Réagissant aux interventions des délégations, le Secrétaire général adjoint à la gestion a indiqué que si les travaux de réhabilitation du bâtiment de l’Assemblée générale et des sous-sols doivent être achevés dans les temps, la date de conclusion du renforcement du dispositif de sécurité sur la 1re  Avenue, dont la pose d’une rangée de bornes de protection et la construction d’un nouveau bâtiment destiné aux contrôles de sécurité à l’entrée des piétons, située sur la même avenue entre les 42e et 43e Rues, dépend de la délivrance de permis par la ville de New York.  Pour cette raison, a-t-il dit, je suis incapable de vous soumettre la date de conclusion de ces travaux.

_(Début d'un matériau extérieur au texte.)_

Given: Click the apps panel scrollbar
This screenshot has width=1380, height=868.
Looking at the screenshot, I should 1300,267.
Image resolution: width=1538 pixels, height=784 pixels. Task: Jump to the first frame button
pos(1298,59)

En début de réunion, la Commission administrative et budgétaire a recommandé4 à l’Assemblée générale de nommer M. Edward Faris, des États-Unis, au Comité des contributions, en remplacement de sa compatriote, Mme Susan M. McLurg, qui a démissionné depuis le 24 octobre 2013.  Dans la même veine, M. Shigeki Sumi, du Japon, a été recommandé au Comité des contributions pour y remplacer son compatriote, M. Kazuo Watanabe, dont la démission prendra effet le 31 mars 2014.  Ces deux nominations prendront effet, après leur approbation par l’Assemblée générale, pour un mandat qui prendra fin le 31 décembre 2015.

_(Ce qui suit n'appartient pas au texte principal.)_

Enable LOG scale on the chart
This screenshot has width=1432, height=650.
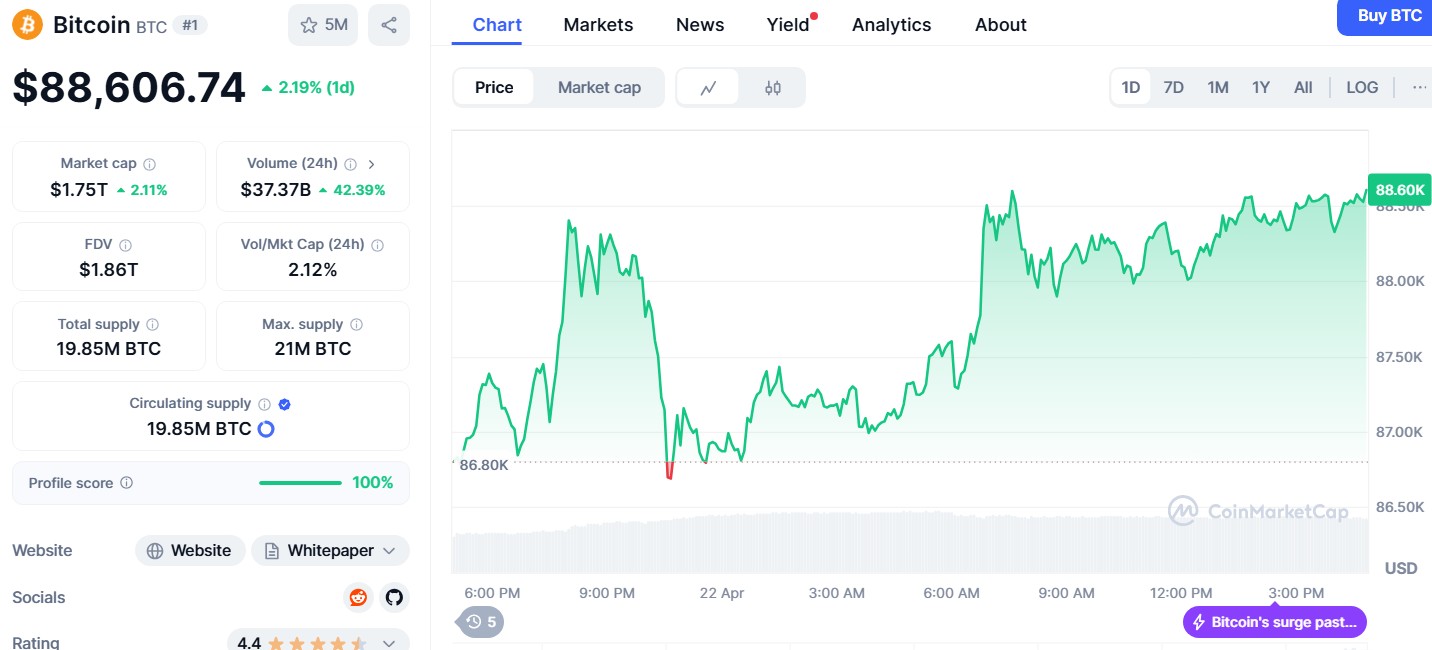point(1362,88)
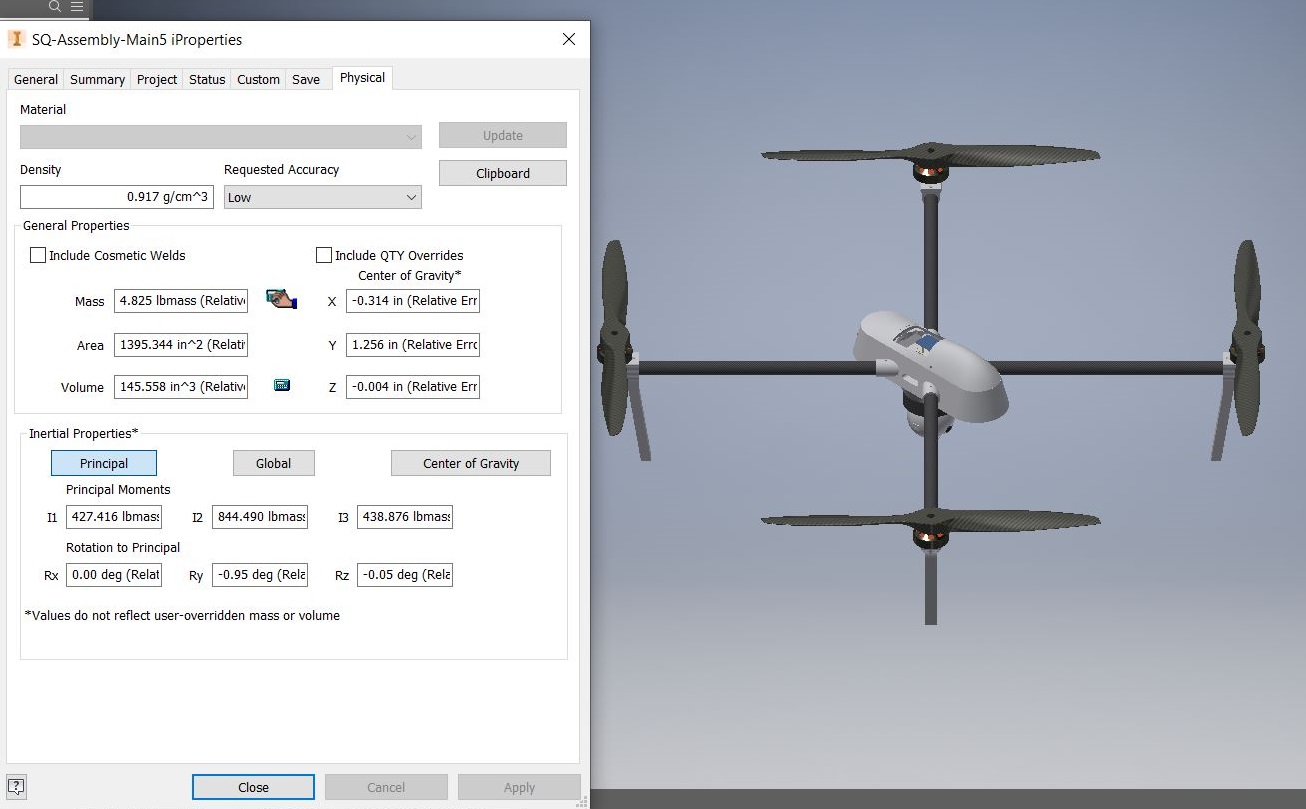Close the iProperties dialog with the X

(568, 40)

La Commission a d’autre part recommandé5 à l’Assemblée générale de nommer Mme Patricia Arriagada, du Chili, pour pourvoir un siège vacant au Comité consultatif indépendant pour les questions d’audit pour un mandat qui prendra effet dès sa désignation par l’Assemblée générale, et ce jusqu’au 31 décembre 2016. 

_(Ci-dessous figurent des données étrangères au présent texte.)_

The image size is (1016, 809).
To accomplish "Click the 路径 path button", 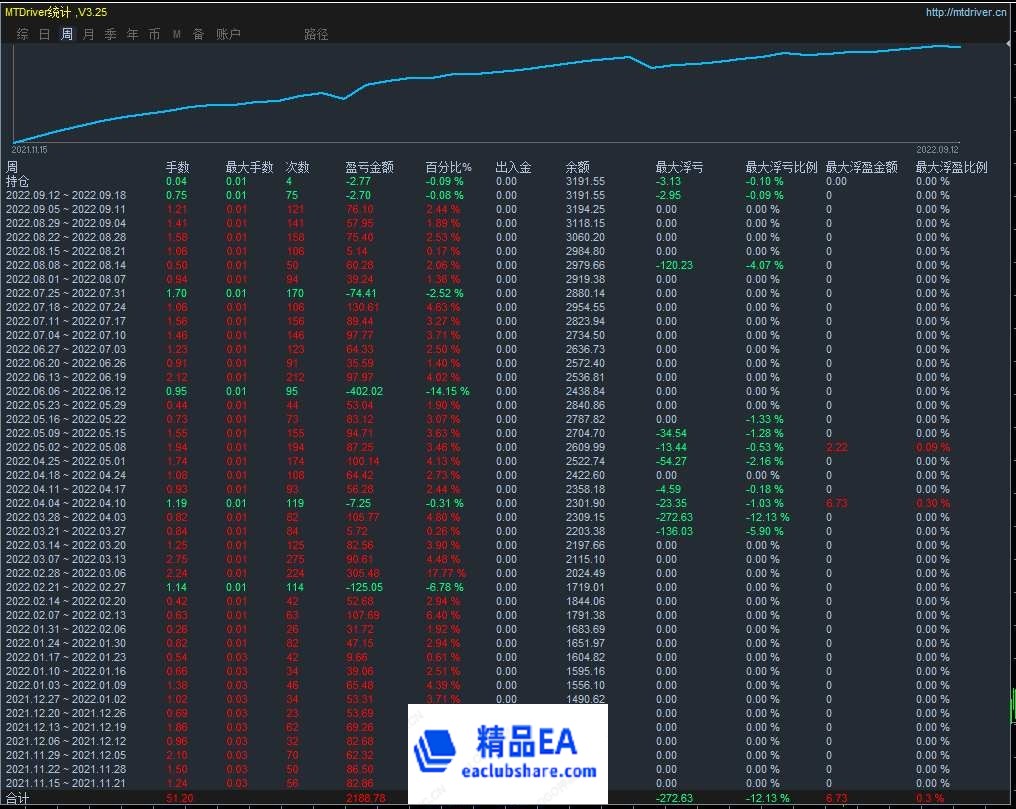I will (316, 34).
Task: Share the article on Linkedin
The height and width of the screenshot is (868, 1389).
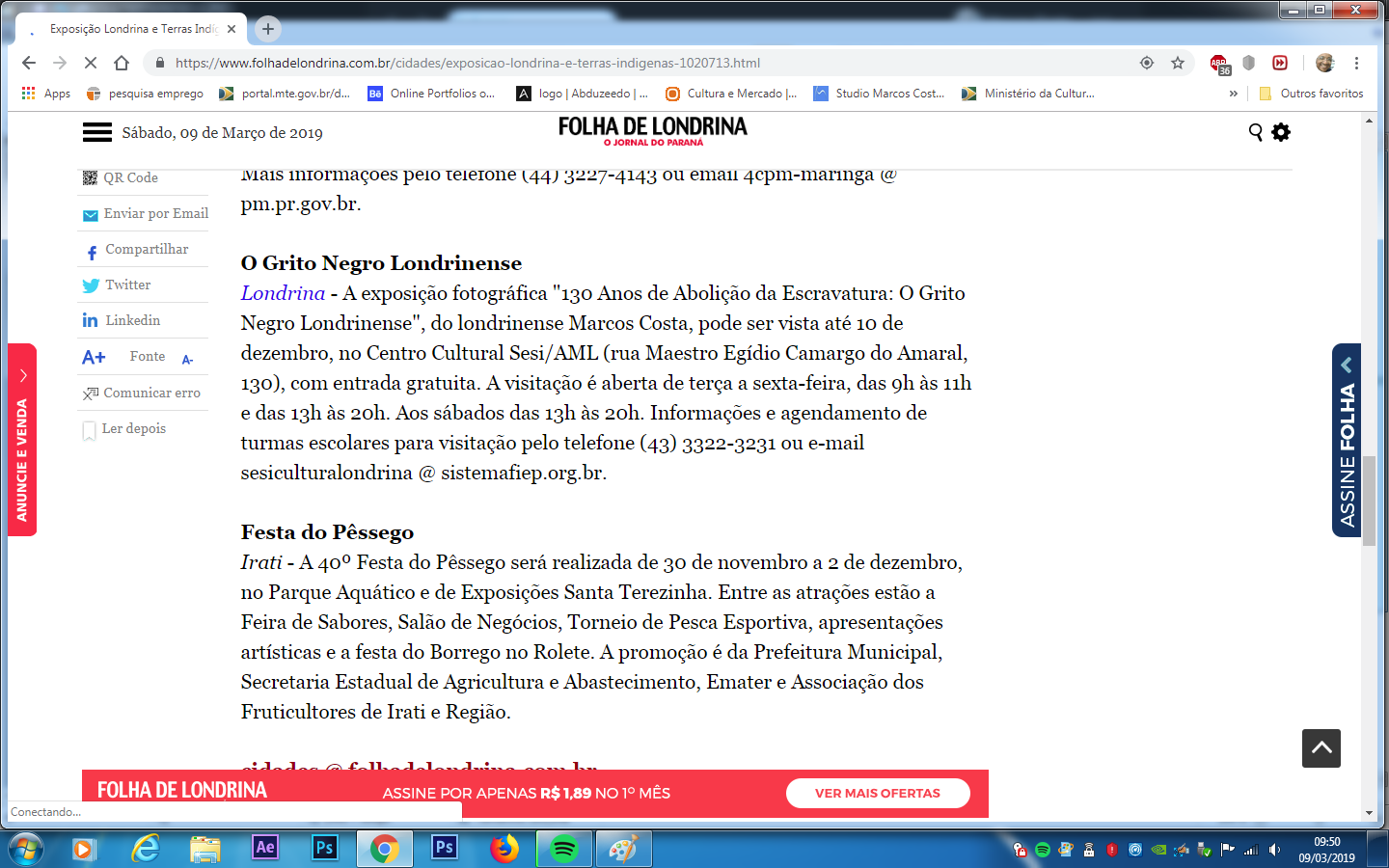Action: click(132, 321)
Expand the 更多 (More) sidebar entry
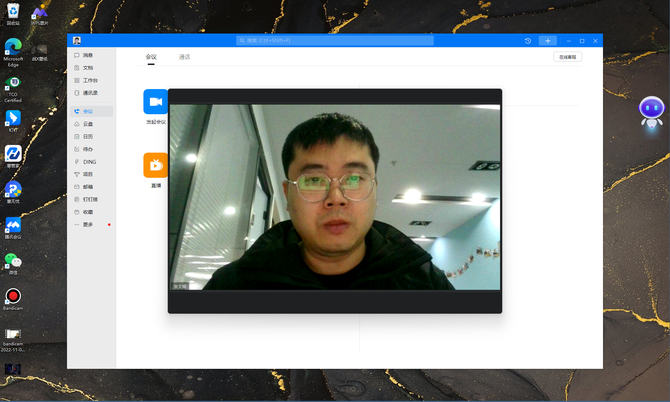The height and width of the screenshot is (402, 670). coord(87,224)
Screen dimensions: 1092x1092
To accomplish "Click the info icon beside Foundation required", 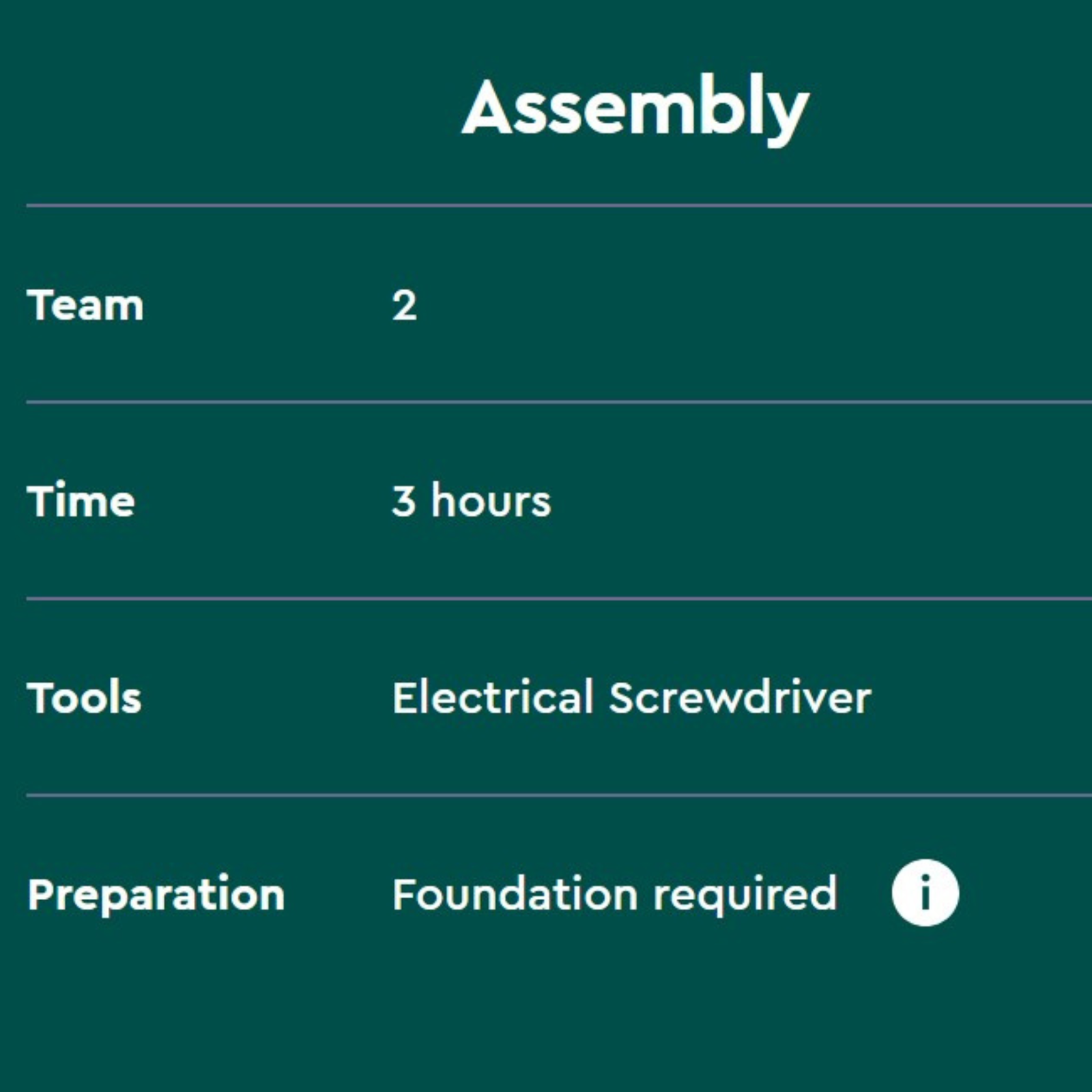I will click(925, 893).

La prochaine réunion de la Cinquième Commission sera annoncée dans le Journal des Nations Unies.

1A/68/352/Add.2

2A/68/352/Add.3

3A/68/797

4A/68/102/Add.1

5A/68/106/Add.2

PROJET DE BUDGET-PROGRAMME POUR L’EXERCICE BIENNAL 2014-2015

Mise à jour du onzième rapport annuel sur l’état d’avancement de l’exécution du plan-cadre d’équipement

Rapport du Secrétaire général ( A/68/352/Add.2)

Ce rapport fait le point sur l’état d’avancement du projet depuis août 2013.  La mise à jour des informations se rapportant aux dépenses connexes pour la période allant de 2008 à 2013, telle que la demande en a été formulée au paragraphe 20 de la section IV de la résolution 68/247 de l’Assemblée générale, fait l’objet d’un additif distinct (A/68/352/Add.3).  Les décisions que l’Assemblée générale est appelée à prendre sont énoncées à la section VII de ce rapport.  L’Assemblée générale devrait prier le Secrétaire général de continuer à tenter de régler les problèmes relatifs au périmètre de sécurité avec le pays et la ville hôtes; et prendre une décision concernant le financement des dépenses connexes accumulées et du coût du centre informatique auxiliaire au mois de mars 2014.

L’Assemblée générale a approuvé un budget global de 2,150 milliards de dollars.  Ce montant de 2 150 milliards de dollars se décline en 1 876,7 millions de dollars, total des crédits ouverts de 2004 à 2011, auxquels s’ajoutent 159,4 millions d’intérêts courus et réserve opérationnelle et 113,9 de contributions volontaires.  Le coût du projet total est estimé à 2 215 millions de dollars, y compris la portion non financée du projet, qui s’élève à 65 millions de dollars, qui inclut le coût de la rénovation des bâtiments de la Bibliothèque Dag Hammarskjöld et de l’annexe sud, qui reste inscrite au budget actuel du projet conformément à la décision de l’Assemblée générale.   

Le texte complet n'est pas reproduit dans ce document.